Dried powdered stems of C. caudatus Geisel. var. tomentosus Hook. (5 kg) were extracted with 95% EtOH (2 × 25 L) and then with 75% EtOH (2 × 25 L). After removal of the solvent under vacuum, 75% EtOH extract (277 g) was suspended in water (1 L) and partitioned successively with petroleum ether, chloroform and n-BuOH (each 3 × 1 L). The n-BuOH extract was dissolved in water and chromatographed over a HPD-100 macroporous resin column, eluted with H₂O, 10%, 30%, 60%, and 95% EtOH in sequence to yield five fractions. The 95% EtOH eluate (4 g) was subjected to silica gel (100-200 mesh, 80 g) column chromatography, eluted with CHCl₃-MeOH (from 19:1 to 0:1) in a gradient manner to yield 33 fractions, among which fractions 1~3 (0.5 g) were subjected to a silica gel (200-300 mesh, 15 g) column chromatography using petroleum ether-acetone (from 9:1 to 0:1) step-gradient elution to afford 62 fractions. Subfractions 8-17 were then subjected to Sephadex LH-20 column chromatography combined with preparative TLC (CHCl₃-Me₂CO = 10:1) to yield 2 (10 mg) and 3 (9 mg). Compounds 4 (10 mg) and 1 (4 mg) were obtained from the fractions 18~26 and 27~33 respectively by Sephadex LH-20 and preparative TLC (CHCl₃-Me₂CO = 10:1, and petroleum ether-Me₂CO = 7:3, respectively). Compounds 5 (5 mg) and 6 (5 mg) were obtained from the fractions 34~39 and 50~53 by preparative TLC (petroleum ether-Me₂CO = 3:2 and CHCl₃-Me₂CO = 6:1, respectively). The 60% EtOH eluate (9 g) was subjected to the silica gel (100–200 mesh, 400 g) column chromatography, eluted with CHCl₃-MeOH (from 9:1 to 0:1) in a gradient manner to yield 32 fractions. Compounds 7 (4 mg), 8 (15 mg), 9(6 mg) and 10 (5 mg) were obtained from the fractions 4~9, 16~19, and 20~21 in the same way as mentioned above. The solvent system CHCl₃-MeOH (1:1) was used as the eluent on Sephadex LH-20 CC in the whole experiment.

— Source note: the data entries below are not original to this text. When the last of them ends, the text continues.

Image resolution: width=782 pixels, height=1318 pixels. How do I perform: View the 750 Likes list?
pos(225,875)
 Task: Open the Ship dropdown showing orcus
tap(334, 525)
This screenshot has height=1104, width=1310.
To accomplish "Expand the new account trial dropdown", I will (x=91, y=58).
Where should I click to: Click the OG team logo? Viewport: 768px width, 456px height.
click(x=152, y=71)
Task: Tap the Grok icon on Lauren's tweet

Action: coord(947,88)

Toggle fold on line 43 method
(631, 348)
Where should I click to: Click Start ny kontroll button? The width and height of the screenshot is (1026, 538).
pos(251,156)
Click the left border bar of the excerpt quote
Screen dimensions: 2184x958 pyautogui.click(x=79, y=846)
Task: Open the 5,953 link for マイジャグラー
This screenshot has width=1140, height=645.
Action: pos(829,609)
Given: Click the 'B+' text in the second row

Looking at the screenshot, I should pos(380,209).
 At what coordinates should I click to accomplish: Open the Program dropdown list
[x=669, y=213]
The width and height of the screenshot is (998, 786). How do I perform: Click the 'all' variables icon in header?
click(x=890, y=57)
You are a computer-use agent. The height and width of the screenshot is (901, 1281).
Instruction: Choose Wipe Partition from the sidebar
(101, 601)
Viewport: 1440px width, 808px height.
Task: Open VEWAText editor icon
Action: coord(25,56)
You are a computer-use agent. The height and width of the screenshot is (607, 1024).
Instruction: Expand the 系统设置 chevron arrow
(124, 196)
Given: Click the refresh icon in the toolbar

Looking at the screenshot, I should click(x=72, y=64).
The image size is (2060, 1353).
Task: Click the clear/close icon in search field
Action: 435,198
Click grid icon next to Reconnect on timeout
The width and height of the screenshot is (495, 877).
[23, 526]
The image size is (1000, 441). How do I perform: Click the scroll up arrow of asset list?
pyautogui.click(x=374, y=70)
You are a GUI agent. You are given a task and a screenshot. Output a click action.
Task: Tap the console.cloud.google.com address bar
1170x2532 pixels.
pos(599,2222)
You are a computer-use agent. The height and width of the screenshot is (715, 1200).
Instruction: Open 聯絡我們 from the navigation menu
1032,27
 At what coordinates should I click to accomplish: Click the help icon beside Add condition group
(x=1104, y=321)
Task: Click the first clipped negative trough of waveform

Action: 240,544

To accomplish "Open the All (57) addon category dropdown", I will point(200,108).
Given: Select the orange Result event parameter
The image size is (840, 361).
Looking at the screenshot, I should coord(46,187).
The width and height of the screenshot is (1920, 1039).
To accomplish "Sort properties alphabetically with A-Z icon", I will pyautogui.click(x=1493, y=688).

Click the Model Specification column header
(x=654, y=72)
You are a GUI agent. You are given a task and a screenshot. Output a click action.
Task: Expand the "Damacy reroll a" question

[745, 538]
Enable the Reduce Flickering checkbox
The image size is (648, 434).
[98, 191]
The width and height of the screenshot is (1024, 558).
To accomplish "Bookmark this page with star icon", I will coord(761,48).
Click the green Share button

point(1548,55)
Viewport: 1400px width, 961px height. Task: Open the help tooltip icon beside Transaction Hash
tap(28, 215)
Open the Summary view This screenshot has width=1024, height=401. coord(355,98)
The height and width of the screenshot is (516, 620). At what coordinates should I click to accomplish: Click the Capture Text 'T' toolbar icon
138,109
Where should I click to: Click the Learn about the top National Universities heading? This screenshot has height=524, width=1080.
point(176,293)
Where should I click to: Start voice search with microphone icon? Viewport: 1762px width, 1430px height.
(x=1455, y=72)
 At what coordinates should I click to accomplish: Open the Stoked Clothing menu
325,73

Crotoncaudatin (1). Light yellow needle (petroleum ether-Me₂CO), mp 182–184 °C，UV (MeOH) λ max: nm (log ε): 209 (4.6), 263 (4.3), 371 (4.1); IR (KBr) νmax cm^-1: 2939 (C-H), 1628 (C=O), 1605 (C=C), 1464 (CH), 1059 (C-O) ; EI-MS m/z (rel int %): 430 (M⁺, 28), 429 (3), 416 (22), 415 (100), 402 (5), 401 (6), 399 (8), 387 (11), 372 (14), 371 (10), 357 (8), 341 (4), 197 (3); HR-ESI-MS (positive) m/z: 453.1127 [M+Na]⁺ and 431.1308 [M+H]⁺, (Calc. 453.1156 and 431.1337 for C₂₂H₂₂O₉Na and C₂₂H₂₃O₉, respectively). ¹H- and ¹³C-NMR spectral data see Table 1.

4. Conclusions

Previous reports have shown that the species of the genus Croton are rich in diverse diterpenoids, generally regarded as its characteristic chemical constituents. However, during our systematic chemical investigation on C. caudatus var. tomentosus, none of such components was isolated, instead, 10 flavonoids, especially polymethoxylated flavones (compounds 1-6) were obtained, consistent with some reports that polymethoxylated flavones were also presented in C. schiedeanus [5], C. ciliatoglanduliferus [6], C. brasiliensis [7], and C. cajucara [17]. Moreover, this is not the first report of the absence of diterpenoids from the genus Croton, e.g. nearly none of the American Croton species has been reported to produce diterpenoids except C. draco [18]. Thus, the polymethoxylated flavones may possibly serve as useful chemotaxonomic markers for species of this genus.